* [Data for the task]
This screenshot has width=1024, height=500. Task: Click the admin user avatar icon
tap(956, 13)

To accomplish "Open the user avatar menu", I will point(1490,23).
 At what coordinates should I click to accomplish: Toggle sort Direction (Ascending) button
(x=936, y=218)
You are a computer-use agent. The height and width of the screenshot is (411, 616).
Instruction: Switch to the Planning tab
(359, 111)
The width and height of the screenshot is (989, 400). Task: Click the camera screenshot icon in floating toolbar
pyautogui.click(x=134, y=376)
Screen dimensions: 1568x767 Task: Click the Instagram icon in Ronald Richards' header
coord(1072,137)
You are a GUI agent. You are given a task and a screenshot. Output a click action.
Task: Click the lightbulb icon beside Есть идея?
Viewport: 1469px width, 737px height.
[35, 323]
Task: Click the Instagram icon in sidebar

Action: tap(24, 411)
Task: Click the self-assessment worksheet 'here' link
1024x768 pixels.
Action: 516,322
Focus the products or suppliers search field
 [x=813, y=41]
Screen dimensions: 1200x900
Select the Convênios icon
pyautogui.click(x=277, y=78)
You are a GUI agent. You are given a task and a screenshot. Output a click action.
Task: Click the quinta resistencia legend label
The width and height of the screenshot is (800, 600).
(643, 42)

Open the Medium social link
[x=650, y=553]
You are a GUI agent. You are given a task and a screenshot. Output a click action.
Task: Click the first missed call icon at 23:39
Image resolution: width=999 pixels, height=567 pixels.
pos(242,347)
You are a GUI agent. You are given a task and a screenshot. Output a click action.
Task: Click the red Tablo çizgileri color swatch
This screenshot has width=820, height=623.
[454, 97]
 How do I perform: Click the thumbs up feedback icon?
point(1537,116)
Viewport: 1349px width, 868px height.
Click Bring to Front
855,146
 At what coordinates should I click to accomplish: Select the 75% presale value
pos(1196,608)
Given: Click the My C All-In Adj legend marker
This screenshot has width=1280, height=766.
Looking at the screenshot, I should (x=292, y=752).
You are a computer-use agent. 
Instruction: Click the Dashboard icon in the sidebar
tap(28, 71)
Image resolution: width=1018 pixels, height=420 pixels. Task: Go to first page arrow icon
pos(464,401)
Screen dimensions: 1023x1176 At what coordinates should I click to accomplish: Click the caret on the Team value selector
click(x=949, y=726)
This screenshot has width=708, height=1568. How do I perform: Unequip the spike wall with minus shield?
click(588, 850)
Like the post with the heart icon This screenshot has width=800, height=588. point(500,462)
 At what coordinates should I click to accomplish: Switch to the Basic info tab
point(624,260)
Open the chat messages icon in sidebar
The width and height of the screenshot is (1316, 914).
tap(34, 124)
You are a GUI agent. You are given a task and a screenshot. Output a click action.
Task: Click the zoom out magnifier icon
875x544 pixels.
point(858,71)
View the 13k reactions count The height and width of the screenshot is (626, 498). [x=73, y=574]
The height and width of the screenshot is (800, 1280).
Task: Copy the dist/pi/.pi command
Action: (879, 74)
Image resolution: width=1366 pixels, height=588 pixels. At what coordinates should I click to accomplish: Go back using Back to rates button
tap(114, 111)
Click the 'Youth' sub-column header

* [Activity]
Output exactly the span of lines beginning at the first line of the records and ending at the line that holds "Task: Click the first", inclusive, with no other text.

* [Result of this task]
This screenshot has width=1024, height=500. Task: Click the admin user avatar icon
tap(956, 13)

To accomplish "Open the user avatar menu", I will point(1490,23).
 At what coordinates should I click to accomplish: Toggle sort Direction (Ascending) button
(x=936, y=218)
You are a computer-use agent. The height and width of the screenshot is (411, 616).
Instruction: Switch to the Planning tab
(359, 111)
The width and height of the screenshot is (989, 400). Task: Click the camera screenshot icon in floating toolbar
pyautogui.click(x=134, y=376)
Screen dimensions: 1568x767 Task: Click the Instagram icon in Ronald Richards' header
coord(1072,137)
You are a GUI agent. You are given a task and a screenshot. Output a click action.
Task: Click the lightbulb icon beside Есть идея?
Viewport: 1469px width, 737px height.
[35, 323]
Task: Click the Instagram icon in sidebar

Action: tap(24, 411)
Task: Click the self-assessment worksheet 'here' link
1024x768 pixels.
Action: 516,322
Focus the products or suppliers search field
 [x=813, y=41]
Screen dimensions: 1200x900
Select the Convênios icon
pyautogui.click(x=277, y=78)
You are a GUI agent. You are given a task and a screenshot. Output a click action.
Task: Click the quinta resistencia legend label
The width and height of the screenshot is (800, 600).
(643, 42)

Open the Medium social link
[x=650, y=553]
You are a GUI agent. You are given a task and a screenshot. Output a click action.
Task: Click the first missed call icon at 23:39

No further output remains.